Et enfin, dernièrement, Madame Louise. « Elle est comme une mère pour moi », explique Laurier les yeux mouillés d’émotions et de tendresse. Elle souffre de plus en plus de pertes cognitives, mais elle arrive à le reconnaître, enfin, à reconnaître les traits de son défunt amour, son beau Gilles qu’elle voit apparaître dans le ciel bleu des yeux de Laurier. Dès qu’il entre dans sa chambre, elle se réjouit. Elle s’anime. Portée par un second souffle d’énergie. Comme si les plus jolis souvenirs prenaient vie devant elle. « L’essentiel est invisible pour les yeux, disait le Renard au Petit Prince, on ne voit bien qu’avec le cœur. » Faut croire que pour Madame Louise, Laurier est son « essence-ciel ».
L’expérience de bénévolat auprès des Grandes Amies et Grands Amis pour Laurier est une leçon de vie qui ne s’apprend pas dans les livres, mais bien d’un cœur à une main tendue, d’une voix à une oreille, d’un silence à l’espoir, d’une présence à un grand vide comblé de bonheur. En tant que bénévole, il reçoit autant sinon plus qu’il donne. Étant lui-même un survivant d’un grave accident de vélo, privilégié d’être toujours en vie et sur pied, Laurier est profondément convaincu qu’il faut partager nos chances.

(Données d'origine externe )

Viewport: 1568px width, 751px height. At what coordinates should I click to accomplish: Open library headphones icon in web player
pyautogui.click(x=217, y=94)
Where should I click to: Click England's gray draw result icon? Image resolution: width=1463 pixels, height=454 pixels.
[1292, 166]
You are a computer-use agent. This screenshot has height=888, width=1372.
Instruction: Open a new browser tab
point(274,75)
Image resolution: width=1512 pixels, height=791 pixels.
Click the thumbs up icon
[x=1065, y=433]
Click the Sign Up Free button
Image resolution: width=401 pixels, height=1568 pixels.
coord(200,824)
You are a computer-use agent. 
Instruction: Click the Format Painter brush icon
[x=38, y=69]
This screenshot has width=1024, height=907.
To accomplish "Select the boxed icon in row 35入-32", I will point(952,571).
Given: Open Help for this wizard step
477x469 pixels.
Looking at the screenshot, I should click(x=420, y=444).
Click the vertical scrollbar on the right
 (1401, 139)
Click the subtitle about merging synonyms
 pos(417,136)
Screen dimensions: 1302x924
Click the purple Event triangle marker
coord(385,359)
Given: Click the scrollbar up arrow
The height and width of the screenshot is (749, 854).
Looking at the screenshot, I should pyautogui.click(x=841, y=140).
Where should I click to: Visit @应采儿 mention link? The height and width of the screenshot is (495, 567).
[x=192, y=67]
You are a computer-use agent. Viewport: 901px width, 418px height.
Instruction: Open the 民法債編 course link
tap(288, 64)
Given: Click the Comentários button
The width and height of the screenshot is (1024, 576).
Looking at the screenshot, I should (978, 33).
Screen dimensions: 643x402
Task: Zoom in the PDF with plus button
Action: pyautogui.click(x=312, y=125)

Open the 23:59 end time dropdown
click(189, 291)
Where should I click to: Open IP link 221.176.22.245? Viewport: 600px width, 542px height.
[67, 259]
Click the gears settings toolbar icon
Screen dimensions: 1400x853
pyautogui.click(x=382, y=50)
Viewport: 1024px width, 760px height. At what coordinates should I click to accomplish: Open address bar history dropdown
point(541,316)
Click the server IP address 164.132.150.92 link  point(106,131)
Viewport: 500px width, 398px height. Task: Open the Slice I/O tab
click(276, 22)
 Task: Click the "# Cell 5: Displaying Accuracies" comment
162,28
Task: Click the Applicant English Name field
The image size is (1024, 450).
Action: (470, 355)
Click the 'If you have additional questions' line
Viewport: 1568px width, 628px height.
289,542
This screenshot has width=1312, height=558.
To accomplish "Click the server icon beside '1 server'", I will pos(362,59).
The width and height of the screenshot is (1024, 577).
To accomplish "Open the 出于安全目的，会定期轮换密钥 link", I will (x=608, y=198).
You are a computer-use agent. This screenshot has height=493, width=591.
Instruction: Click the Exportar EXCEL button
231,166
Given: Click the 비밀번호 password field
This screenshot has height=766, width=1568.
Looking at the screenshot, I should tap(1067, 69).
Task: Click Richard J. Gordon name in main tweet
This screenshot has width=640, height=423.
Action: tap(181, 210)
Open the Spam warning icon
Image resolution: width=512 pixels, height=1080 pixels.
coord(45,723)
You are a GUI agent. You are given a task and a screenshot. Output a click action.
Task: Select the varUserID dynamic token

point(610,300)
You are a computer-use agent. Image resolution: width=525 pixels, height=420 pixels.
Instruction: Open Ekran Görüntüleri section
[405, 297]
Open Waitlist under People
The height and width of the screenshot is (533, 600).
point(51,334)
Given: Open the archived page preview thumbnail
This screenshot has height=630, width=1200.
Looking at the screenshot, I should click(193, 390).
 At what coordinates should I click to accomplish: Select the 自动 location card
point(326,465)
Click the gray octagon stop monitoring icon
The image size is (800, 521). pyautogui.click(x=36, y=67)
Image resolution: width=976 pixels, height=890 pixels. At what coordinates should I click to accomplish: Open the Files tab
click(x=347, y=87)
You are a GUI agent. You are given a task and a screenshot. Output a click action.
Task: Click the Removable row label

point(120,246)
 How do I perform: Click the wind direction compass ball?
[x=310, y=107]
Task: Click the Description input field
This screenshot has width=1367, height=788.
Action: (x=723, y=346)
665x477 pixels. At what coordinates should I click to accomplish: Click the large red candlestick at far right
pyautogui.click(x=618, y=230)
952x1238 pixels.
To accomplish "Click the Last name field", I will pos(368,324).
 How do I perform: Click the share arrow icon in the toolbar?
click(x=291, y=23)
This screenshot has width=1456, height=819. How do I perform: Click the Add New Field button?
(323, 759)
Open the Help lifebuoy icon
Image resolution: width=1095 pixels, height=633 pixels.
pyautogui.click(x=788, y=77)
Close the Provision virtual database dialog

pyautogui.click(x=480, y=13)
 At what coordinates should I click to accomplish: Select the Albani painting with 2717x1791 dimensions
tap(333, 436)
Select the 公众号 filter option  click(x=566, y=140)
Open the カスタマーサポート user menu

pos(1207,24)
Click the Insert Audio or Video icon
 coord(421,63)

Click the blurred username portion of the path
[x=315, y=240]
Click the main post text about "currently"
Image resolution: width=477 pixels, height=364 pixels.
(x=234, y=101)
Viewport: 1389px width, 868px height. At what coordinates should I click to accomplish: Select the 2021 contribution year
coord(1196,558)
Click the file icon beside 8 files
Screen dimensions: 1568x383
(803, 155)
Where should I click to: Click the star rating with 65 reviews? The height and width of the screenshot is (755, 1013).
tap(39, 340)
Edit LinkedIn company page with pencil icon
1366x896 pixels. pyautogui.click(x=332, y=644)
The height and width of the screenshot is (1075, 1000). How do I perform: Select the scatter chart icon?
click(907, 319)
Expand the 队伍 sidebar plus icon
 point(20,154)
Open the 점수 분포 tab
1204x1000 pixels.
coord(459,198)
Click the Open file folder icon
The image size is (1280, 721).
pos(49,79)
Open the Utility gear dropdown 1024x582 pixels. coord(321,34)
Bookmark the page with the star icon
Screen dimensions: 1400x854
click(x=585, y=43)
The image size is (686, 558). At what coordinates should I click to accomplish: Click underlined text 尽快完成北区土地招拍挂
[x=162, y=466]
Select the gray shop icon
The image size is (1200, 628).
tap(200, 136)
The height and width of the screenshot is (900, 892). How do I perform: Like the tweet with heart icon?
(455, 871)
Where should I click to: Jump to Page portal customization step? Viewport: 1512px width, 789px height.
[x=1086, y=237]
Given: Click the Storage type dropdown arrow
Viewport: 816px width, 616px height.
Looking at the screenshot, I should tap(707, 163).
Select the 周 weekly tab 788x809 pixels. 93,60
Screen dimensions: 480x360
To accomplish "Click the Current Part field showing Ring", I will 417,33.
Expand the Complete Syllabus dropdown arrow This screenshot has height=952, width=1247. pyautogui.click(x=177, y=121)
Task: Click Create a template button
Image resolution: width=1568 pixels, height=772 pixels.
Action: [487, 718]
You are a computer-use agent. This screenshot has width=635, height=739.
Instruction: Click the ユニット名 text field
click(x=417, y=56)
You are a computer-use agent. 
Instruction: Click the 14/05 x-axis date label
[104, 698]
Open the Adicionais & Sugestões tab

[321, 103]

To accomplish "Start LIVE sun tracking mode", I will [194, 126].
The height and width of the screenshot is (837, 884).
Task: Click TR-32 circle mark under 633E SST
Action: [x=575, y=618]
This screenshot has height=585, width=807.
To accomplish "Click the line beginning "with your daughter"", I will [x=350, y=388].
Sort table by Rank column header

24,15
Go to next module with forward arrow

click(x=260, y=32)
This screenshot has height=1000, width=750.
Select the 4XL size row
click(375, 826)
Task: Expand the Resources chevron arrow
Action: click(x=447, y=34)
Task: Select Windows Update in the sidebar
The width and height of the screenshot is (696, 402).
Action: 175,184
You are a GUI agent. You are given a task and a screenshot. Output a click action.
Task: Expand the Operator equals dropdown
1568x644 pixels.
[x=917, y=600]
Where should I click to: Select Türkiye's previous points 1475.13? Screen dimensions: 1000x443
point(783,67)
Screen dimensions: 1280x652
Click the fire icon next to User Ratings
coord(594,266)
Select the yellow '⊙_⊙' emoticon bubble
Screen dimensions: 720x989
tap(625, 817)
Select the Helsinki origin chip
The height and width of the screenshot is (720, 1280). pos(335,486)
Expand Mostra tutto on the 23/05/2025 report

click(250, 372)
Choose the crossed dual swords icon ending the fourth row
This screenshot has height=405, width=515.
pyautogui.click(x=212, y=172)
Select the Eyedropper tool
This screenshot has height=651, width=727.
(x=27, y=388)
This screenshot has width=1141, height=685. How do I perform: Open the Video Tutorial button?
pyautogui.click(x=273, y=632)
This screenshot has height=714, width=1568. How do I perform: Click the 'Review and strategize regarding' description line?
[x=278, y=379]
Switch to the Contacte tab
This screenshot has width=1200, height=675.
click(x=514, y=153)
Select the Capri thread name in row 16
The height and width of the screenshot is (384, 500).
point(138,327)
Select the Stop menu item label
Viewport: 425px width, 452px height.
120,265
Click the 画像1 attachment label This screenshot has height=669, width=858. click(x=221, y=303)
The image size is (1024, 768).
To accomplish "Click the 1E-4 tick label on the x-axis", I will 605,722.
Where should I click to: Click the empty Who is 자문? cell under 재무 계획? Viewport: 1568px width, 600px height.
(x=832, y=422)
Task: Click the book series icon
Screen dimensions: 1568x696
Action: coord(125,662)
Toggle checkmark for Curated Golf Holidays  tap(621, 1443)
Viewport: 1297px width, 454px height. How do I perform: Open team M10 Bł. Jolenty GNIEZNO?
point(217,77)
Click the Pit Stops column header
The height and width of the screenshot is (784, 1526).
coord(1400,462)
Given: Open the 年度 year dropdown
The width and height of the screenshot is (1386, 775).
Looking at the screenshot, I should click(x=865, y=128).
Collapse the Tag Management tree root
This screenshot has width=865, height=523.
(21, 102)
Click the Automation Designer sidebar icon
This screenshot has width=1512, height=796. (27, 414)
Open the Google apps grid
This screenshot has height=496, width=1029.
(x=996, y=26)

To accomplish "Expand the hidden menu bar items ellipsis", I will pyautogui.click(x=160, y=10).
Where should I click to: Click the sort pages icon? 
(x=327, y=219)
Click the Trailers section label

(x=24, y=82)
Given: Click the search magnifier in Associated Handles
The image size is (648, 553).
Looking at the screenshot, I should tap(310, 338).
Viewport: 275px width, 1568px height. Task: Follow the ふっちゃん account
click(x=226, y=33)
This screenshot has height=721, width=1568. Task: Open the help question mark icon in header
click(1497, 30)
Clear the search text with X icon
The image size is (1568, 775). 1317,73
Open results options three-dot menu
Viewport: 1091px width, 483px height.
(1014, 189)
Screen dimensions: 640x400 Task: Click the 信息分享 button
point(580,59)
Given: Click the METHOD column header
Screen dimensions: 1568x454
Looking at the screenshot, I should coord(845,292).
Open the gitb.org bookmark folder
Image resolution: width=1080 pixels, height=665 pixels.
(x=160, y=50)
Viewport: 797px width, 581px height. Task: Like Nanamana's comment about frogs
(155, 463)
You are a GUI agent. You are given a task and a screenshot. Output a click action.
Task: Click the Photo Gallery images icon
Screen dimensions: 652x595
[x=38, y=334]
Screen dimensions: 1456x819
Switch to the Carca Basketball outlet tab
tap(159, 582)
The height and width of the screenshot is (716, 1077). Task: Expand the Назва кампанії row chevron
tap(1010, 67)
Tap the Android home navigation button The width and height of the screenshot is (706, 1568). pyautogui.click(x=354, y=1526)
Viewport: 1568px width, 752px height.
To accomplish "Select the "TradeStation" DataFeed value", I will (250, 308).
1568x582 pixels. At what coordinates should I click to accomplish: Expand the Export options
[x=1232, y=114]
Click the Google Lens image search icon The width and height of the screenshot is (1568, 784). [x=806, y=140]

Puissions-nous se joindre à lui pour tracer un trait d’union aimant et bienveillant qui viendra mettre un point à la solitude des personnes aînées d’un peu partout au Québec. Croire qu’il est inconcevable de mourir seul. Agir pour composer des mots qui riment avec créer un monde meilleur autour de soi. Pas besoin d’aller bien loin, parfois même juste la porte d’à côté.
Merci Laurier pour ta bonne humeur, ton dynamisme et ta bonté. Nous te souhaitons tout le meilleur pour la suite.